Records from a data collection

****************************************

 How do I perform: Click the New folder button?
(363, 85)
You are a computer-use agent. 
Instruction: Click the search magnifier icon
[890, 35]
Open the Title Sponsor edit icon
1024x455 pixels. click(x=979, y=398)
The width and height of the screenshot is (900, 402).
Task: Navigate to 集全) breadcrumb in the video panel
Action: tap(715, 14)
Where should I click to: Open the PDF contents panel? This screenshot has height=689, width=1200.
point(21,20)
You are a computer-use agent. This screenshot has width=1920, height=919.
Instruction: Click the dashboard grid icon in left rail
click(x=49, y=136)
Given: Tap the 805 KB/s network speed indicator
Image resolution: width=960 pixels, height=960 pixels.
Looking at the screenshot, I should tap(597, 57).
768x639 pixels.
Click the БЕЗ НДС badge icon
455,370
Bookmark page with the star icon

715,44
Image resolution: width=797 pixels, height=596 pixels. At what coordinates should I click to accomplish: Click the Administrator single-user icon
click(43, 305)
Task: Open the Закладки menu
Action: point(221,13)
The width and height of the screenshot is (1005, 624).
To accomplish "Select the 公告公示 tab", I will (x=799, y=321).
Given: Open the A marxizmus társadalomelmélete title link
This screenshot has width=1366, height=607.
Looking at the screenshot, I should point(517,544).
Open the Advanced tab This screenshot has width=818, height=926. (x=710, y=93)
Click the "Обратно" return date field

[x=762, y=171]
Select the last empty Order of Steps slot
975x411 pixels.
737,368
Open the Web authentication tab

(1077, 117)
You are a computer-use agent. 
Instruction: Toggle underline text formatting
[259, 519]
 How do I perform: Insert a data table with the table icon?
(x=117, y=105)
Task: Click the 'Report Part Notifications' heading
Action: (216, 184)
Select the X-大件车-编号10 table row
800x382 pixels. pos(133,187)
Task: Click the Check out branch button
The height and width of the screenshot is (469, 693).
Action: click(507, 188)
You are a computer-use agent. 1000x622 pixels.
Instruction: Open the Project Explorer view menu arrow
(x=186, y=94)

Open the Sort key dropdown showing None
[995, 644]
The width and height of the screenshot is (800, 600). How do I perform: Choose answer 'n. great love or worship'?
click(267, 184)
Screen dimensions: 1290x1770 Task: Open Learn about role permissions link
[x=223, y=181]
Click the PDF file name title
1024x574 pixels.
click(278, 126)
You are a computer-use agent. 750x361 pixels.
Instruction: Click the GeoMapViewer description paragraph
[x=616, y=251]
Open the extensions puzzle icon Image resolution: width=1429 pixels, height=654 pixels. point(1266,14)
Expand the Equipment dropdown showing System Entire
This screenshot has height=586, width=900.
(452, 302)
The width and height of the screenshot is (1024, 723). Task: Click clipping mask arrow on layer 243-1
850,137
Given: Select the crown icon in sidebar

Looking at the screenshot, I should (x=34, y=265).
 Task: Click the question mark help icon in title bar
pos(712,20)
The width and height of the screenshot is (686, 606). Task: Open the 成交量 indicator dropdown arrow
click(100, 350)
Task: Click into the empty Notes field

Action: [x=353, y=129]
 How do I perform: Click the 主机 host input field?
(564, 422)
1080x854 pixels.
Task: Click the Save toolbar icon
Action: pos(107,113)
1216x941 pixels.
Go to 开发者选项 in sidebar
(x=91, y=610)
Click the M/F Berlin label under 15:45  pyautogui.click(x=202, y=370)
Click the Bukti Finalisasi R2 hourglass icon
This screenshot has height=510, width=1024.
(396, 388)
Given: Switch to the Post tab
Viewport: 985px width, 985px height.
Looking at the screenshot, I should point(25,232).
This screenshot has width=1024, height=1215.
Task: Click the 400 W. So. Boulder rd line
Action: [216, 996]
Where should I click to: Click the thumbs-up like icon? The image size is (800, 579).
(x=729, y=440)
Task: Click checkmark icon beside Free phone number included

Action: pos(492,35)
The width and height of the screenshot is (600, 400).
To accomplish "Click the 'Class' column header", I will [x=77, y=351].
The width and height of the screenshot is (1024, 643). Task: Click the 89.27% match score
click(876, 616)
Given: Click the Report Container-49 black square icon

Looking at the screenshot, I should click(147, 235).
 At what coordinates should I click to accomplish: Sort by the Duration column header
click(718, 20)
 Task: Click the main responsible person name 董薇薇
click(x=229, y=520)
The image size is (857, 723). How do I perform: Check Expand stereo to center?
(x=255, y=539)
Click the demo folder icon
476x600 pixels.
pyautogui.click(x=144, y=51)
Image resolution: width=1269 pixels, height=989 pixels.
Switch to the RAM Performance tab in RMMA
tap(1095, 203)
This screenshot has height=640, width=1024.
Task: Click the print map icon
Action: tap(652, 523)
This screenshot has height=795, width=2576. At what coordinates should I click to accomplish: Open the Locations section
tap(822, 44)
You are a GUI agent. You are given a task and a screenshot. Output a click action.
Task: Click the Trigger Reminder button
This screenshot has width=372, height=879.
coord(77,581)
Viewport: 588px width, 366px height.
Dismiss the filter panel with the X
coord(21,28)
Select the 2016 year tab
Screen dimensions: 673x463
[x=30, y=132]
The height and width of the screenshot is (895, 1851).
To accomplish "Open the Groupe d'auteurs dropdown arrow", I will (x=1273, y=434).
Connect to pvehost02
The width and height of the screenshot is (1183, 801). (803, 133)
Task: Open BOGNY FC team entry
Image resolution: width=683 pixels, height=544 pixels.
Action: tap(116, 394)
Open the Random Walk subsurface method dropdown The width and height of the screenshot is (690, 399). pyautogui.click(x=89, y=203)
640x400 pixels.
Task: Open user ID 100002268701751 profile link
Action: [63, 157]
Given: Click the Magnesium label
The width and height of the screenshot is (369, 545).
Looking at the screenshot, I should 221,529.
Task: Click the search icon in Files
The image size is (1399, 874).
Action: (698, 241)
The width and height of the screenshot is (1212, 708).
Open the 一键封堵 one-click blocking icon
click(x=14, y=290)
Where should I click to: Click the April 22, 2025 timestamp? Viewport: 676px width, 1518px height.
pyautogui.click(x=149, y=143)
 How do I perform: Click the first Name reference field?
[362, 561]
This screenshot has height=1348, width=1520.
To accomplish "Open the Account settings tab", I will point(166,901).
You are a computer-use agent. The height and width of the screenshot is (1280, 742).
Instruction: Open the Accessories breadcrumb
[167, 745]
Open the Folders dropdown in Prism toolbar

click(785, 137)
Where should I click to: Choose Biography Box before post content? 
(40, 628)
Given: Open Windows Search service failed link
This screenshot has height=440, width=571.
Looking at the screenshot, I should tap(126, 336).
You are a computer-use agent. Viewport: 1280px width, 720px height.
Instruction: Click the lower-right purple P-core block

****************************************

** Exercise prompt **
Of the records above, copy each line that includes "will".

** Exercise response **
To accomplish "Select the 公告公示 tab", I will (x=799, y=321).
To accomplish "Click the 'Class' column header", I will [x=77, y=351].
To accomplish "Open the Groupe d'auteurs dropdown arrow", I will (x=1273, y=434).
To accomplish "Open the Account settings tab", I will point(166,901).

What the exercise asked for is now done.